Hello,
The answer is not because eBGP is 20 and iBGP is 200. These AD numbers are sorted out AFTER the BGP best path selection process is done.
Let's look at this case.....
R5 will see both paths....
1 - weight - tie
2 - local pref - tie (the default local pref is 100 unless you set it otherwise)
3 - locally originated - tie; this network is not locally originated (i.e aggregate, network, or redistribute command was not done on R5)
4 - AS path length - tie - both have 1 AS in the path
5 - lowest origin type - tie - (only one router is advertizing the path and it was via the network command)
6 - lowest MED - tie
7 - -----> prefer eBGP over iBGP (and NOT because of AD - AD is only sorted out after the best path process has been done).

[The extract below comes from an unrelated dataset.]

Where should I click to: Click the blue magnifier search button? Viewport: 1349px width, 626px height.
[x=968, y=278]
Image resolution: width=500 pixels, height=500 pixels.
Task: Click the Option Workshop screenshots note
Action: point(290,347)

Let me know if this answers your question.
Andre
-----Original Message-----
From: nobody_at_groupstudy.com [mailto:nobody_at_groupstudy.com] On Behalf Of Garth Bryden
Sent: Tuesday, February 16, 2010 3:27 AM
To: Cisco certification
Subject: BGP Path Selection - eBGP vs iBGP
Hello Group!
I have what is probably a fairly simple question, but I am slightly confused with my BGP Labs.
I have a simple topology.
R1 and R3 are in AS 1 and iBGP Peers
R4 and R5 are in AS 2 and iBGP Peers
R1 and R4 are eBGP Peers
R3 and R5 are eBGP Peers
I have the network 10.0.0.0/16 being advertised by R3
On R5 I recieve the NLRI with two paths. One is eBGP via R3 the other iBGP via R4... R4 sends the iBGP prefix with a Local Preference of 100 and of course since it's external R3 doesn't send a Local Preference attribute...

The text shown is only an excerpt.